** Begin GIVEN ENTRIES **

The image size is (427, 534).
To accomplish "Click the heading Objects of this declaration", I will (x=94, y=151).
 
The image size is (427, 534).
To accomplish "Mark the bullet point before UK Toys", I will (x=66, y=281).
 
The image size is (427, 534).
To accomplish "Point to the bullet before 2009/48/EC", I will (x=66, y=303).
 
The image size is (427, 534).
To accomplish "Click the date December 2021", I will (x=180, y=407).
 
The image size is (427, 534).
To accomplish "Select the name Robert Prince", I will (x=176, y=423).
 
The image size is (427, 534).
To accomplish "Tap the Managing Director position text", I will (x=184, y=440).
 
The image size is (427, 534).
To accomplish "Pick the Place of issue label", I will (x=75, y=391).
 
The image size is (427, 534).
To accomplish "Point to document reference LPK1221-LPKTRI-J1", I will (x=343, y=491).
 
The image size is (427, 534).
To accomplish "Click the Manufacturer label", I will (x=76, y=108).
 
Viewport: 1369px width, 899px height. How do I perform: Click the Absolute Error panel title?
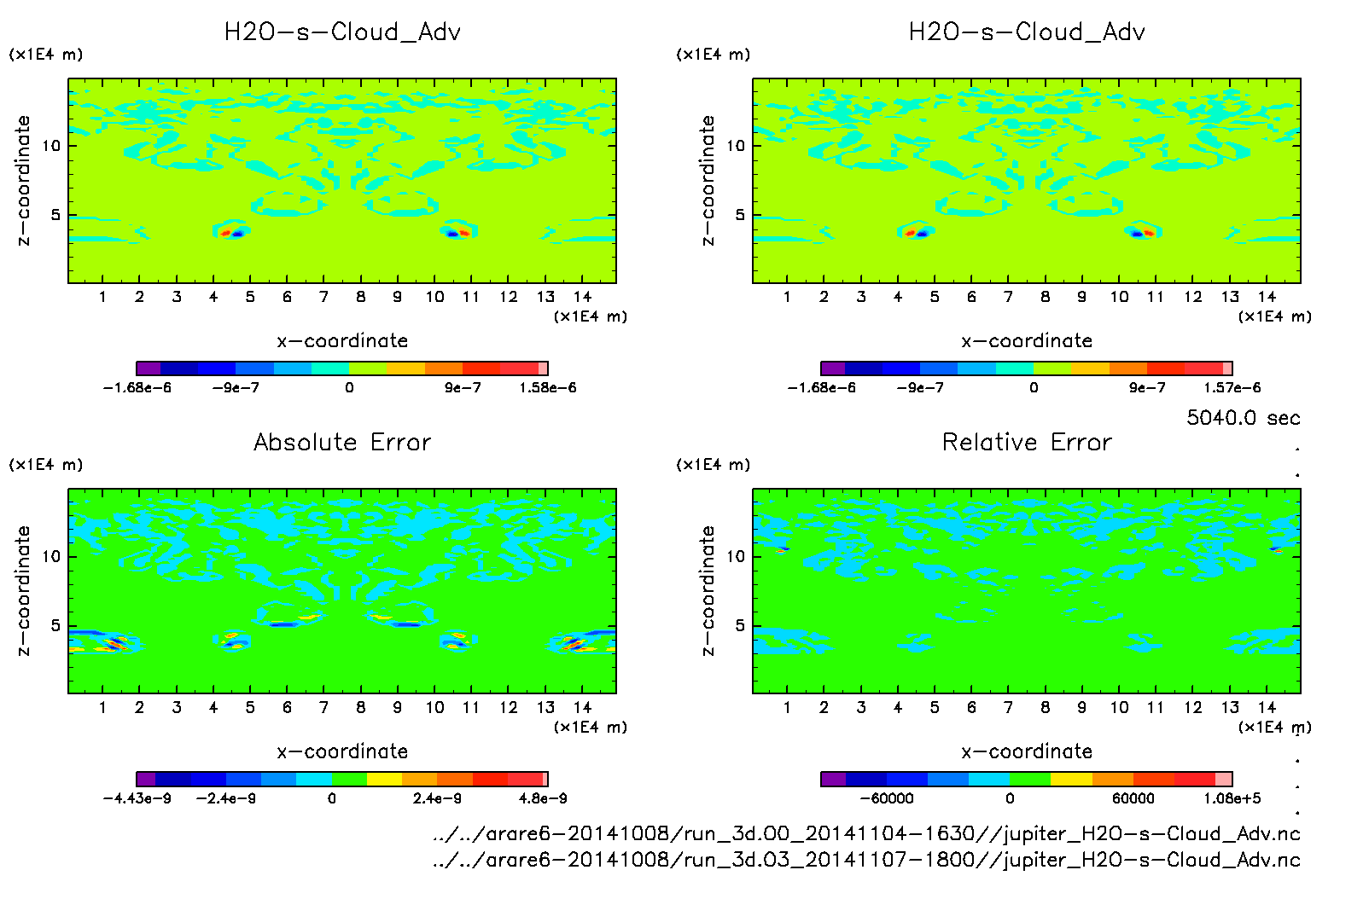342,442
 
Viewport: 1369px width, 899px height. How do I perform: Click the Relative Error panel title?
1027,442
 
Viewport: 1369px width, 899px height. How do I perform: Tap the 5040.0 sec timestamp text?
1243,418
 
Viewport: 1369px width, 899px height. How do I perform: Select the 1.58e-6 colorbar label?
547,388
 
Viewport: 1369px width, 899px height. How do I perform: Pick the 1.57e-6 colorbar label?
1232,388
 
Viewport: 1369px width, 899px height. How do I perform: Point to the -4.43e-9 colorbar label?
137,798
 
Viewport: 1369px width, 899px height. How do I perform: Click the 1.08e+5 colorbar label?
1232,798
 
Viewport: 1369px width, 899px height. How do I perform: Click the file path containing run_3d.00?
866,833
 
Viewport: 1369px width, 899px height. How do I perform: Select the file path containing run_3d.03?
866,859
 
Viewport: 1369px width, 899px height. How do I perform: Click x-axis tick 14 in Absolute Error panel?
582,707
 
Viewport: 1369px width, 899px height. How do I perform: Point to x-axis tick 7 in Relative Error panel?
1008,707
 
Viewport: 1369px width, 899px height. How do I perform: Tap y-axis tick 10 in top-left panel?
51,146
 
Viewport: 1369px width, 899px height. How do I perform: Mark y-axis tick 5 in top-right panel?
740,215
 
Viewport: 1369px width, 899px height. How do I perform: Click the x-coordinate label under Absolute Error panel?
342,751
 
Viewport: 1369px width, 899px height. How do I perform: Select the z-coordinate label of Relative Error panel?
707,590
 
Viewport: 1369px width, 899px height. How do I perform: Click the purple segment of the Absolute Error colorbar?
146,779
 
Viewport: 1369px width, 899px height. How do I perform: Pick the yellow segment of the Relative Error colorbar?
1071,779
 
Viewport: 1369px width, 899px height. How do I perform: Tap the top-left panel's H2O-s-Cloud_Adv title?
342,32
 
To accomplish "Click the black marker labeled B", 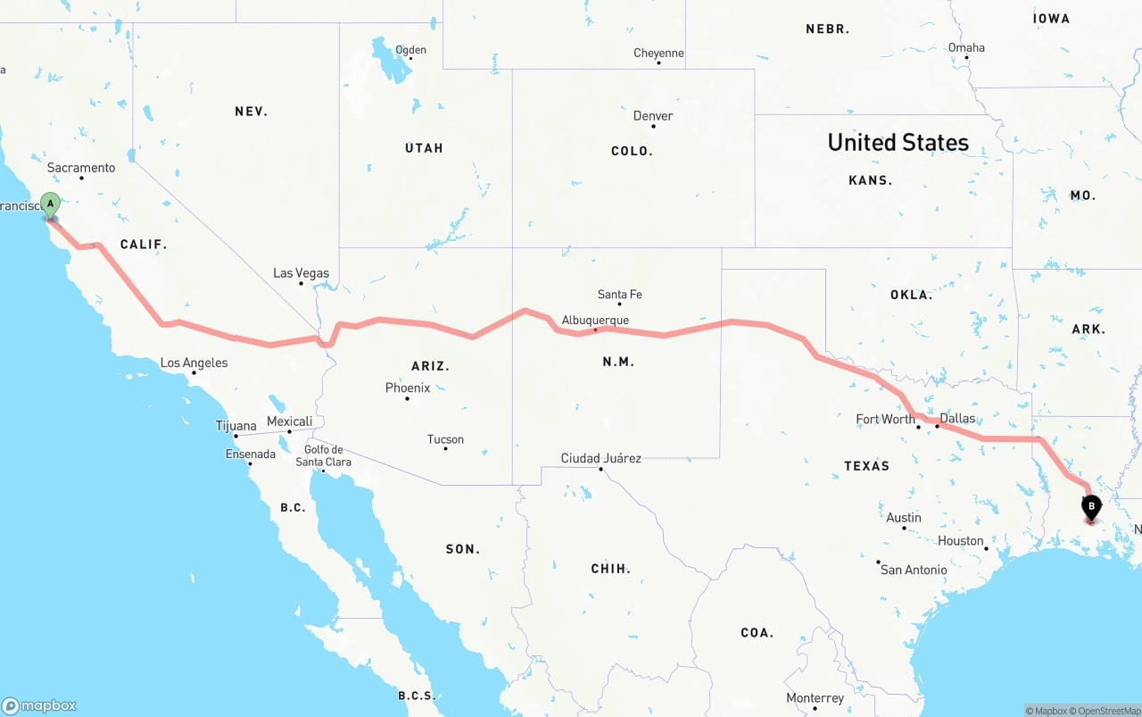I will click(1090, 507).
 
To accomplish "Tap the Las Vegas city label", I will click(301, 273).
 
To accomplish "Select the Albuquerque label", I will click(595, 321).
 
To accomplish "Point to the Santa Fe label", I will click(619, 295).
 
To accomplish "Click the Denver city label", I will click(653, 116).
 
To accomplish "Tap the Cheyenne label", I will click(658, 54).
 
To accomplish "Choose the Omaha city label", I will click(966, 48).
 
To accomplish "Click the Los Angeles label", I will click(194, 363).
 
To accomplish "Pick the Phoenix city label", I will click(408, 388).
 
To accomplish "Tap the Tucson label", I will click(445, 439).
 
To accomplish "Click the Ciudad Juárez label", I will click(600, 459).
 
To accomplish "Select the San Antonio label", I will click(914, 570).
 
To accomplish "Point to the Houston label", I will click(960, 541).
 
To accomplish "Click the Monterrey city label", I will click(815, 698).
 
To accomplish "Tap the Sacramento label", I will click(81, 168).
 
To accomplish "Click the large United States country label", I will click(898, 143).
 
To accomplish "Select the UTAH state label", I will click(424, 148).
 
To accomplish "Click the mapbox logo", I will click(39, 705).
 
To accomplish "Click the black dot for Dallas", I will click(938, 426).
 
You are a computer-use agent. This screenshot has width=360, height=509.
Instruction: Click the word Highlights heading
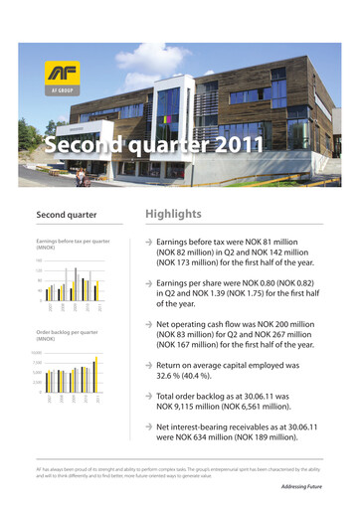[x=173, y=214]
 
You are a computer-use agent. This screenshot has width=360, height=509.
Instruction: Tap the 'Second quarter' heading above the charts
[x=66, y=215]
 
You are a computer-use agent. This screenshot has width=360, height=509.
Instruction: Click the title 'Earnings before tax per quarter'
[x=73, y=242]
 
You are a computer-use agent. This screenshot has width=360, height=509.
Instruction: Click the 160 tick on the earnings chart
[x=39, y=260]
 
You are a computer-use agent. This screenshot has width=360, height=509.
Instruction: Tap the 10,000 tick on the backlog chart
[x=37, y=353]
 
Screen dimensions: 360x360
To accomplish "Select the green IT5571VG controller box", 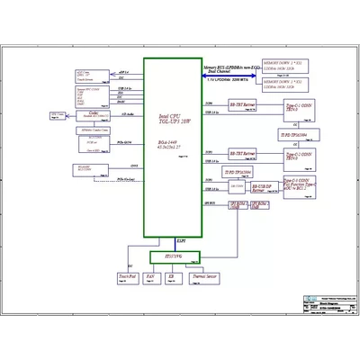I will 173,257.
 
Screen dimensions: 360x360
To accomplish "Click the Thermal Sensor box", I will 209,280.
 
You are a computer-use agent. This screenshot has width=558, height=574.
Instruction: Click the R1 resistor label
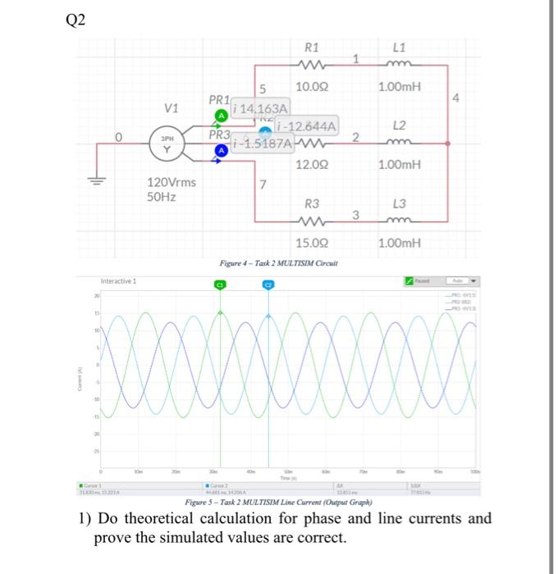click(x=313, y=47)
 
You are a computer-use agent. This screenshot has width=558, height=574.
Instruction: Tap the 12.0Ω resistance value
click(x=313, y=164)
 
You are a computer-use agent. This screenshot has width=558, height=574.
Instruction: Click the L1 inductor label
click(x=400, y=47)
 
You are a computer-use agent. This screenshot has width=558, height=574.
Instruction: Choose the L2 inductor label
click(x=400, y=125)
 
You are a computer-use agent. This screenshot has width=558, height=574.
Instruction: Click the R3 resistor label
click(x=313, y=203)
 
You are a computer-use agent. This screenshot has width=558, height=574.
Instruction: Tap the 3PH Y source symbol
click(x=167, y=144)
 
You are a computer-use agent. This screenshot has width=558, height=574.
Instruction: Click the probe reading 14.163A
click(x=262, y=108)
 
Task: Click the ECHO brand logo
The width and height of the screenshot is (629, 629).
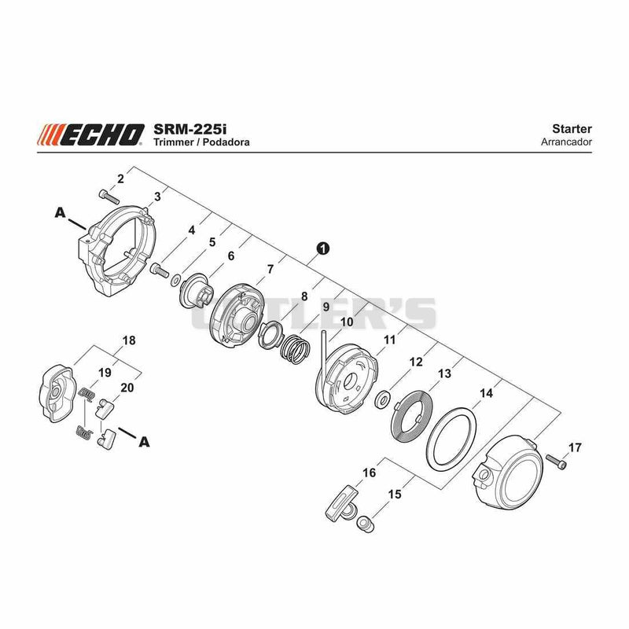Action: (x=90, y=134)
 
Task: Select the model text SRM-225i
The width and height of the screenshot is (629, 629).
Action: (x=190, y=129)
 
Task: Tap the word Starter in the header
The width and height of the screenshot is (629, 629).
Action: (x=572, y=129)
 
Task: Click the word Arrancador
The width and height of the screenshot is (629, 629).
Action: (x=566, y=142)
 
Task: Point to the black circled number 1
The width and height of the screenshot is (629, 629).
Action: (x=323, y=248)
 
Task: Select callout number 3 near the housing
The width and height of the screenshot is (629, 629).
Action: (x=157, y=197)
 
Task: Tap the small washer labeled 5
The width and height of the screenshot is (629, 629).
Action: (x=175, y=280)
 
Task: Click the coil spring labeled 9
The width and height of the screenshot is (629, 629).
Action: (x=296, y=348)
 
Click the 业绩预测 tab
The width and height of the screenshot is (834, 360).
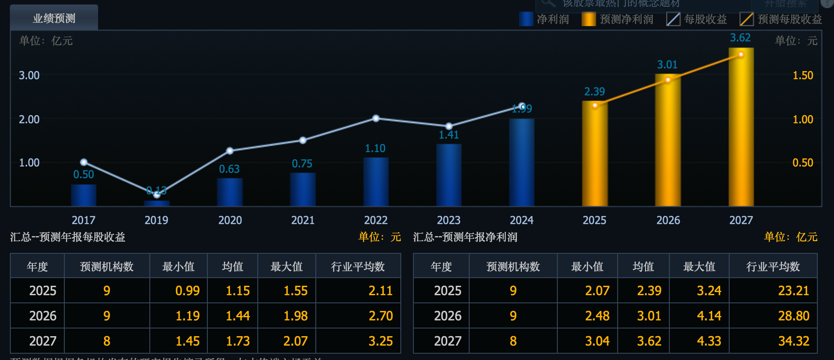point(54,18)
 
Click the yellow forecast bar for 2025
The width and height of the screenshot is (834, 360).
point(595,155)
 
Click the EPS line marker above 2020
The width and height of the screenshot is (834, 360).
point(230,151)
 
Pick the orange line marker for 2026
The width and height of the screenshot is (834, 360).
point(668,80)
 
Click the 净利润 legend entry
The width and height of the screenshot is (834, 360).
point(544,19)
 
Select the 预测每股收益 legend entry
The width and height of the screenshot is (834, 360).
point(781,19)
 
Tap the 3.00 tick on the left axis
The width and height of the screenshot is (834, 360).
point(29,76)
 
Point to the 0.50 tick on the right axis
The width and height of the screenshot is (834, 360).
point(803,163)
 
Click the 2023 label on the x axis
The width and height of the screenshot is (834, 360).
point(448,220)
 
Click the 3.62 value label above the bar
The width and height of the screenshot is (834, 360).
point(740,38)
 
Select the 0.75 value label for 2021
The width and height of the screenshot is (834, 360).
point(302,164)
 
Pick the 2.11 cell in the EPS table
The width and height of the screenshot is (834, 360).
point(380,291)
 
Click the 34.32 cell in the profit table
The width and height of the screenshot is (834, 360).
point(794,341)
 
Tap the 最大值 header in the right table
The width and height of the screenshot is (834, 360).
point(699,267)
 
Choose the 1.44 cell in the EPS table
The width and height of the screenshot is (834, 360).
point(238,316)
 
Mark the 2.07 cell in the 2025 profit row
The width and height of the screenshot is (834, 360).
point(597,291)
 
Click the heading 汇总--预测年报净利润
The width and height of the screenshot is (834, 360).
point(465,237)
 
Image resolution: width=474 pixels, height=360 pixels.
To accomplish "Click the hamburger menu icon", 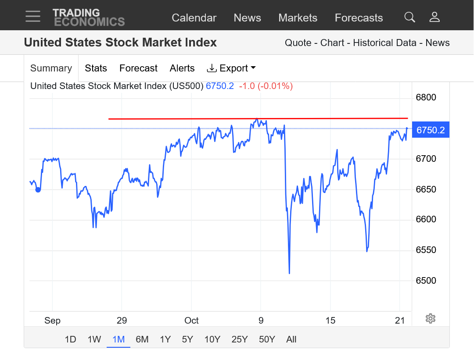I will (x=33, y=16).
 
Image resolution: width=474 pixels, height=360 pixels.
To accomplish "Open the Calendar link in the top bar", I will (x=194, y=18).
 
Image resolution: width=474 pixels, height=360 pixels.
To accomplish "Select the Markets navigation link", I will (x=298, y=18).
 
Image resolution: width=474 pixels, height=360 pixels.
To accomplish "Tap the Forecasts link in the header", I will (x=359, y=18).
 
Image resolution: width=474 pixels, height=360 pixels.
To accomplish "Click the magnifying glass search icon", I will (x=409, y=17).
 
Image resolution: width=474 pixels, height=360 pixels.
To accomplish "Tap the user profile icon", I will (x=434, y=17).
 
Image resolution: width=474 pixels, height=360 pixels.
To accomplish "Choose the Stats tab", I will (x=96, y=68).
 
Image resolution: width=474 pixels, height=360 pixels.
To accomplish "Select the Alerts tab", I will (x=182, y=68).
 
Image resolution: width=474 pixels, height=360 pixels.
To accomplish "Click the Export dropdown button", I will (x=231, y=68).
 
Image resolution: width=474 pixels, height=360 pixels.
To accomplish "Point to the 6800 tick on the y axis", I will (x=426, y=97).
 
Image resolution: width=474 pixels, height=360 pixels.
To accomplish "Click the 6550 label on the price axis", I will (x=426, y=250).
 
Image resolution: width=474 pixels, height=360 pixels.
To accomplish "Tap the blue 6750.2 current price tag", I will (x=430, y=130).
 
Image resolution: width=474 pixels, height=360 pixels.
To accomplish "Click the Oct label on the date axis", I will (x=191, y=321).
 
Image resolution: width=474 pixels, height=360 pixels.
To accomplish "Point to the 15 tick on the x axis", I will (x=330, y=321).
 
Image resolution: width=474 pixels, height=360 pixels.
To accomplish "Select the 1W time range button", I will (x=94, y=339).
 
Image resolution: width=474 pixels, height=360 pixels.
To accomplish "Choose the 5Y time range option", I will (x=187, y=339).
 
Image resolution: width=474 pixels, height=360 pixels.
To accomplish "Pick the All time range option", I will (x=291, y=339).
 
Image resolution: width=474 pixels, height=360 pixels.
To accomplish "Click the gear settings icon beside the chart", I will (x=430, y=319).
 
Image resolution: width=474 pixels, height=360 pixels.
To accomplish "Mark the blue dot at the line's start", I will (x=38, y=189).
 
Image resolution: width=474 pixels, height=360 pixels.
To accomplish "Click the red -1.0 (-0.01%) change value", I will (x=266, y=86).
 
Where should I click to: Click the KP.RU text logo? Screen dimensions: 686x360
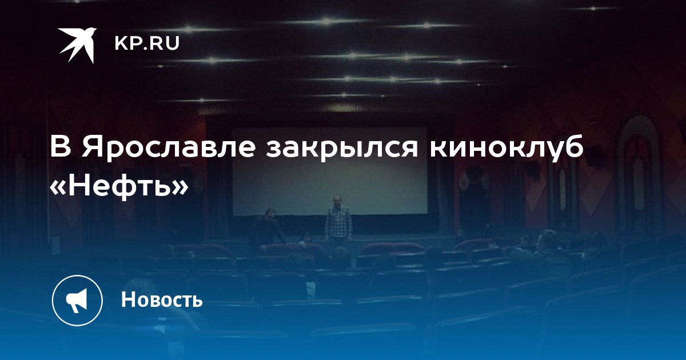coord(147,43)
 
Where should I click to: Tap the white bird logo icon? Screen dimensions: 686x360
coord(77,45)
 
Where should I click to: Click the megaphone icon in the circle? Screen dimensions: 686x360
coord(77,301)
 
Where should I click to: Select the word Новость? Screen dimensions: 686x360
coord(162,299)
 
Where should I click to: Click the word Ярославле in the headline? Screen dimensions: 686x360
coord(169,147)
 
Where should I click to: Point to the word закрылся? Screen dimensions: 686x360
coord(342,147)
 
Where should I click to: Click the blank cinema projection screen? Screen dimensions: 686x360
coord(329,171)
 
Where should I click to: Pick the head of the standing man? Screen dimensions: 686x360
coord(337,201)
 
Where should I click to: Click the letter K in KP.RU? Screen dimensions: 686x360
coord(121,43)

** End GIVEN ENTRIES **

● GIVEN EXERCISE
Rewrite the material above, starting at the line that contains "Task: Point to the black circled number 1" and ending at the line that contains "point(448,220)", with every answer coordinate multiplied by 0.45 and rounded to a whole number, halves up. Keep all other numbers as they are, and leave the pictures out.

● THE ANSWER
Task: Point to the black circled number 1
The width and height of the screenshot is (629, 629).
Action: (x=145, y=112)
 
Task: Select callout number 3 near the housing
The width and height of the screenshot is (629, 629).
Action: (x=71, y=89)
 
Task: Tap the small washer labeled 5
The width and height of the screenshot is (629, 629).
Action: (x=79, y=126)
 
Task: Click the coil spring labeled 9
The width and height of the screenshot is (629, 629).
Action: (x=133, y=157)
 
Click the 业绩预测 tab
The width and height of the screenshot is (834, 360).
point(24,8)
 
Click the yellow forecast bar for 2025
The width and height of the screenshot is (834, 360).
point(268,70)
 
Click the EPS line marker above 2020
The width and height of the screenshot is (834, 360).
point(104,68)
 
Pick the orange line marker for 2026
The width and height of the screenshot is (834, 360).
point(301,36)
 
Click the 净利润 legend entry
The width and height of the screenshot is (834, 360).
point(245,9)
 
Select the 预测每股收益 legend entry
The width and height of the screenshot is (834, 360).
point(351,9)
 
Tap the 3.00 tick on the left axis
The width and height of the screenshot is (834, 360).
point(13,34)
 
Point to the 0.50 tick on the right axis
The width and height of the screenshot is (834, 360).
point(361,73)
 
Click the 2023 label on the x axis
The width and height of the screenshot is (834, 360).
point(202,99)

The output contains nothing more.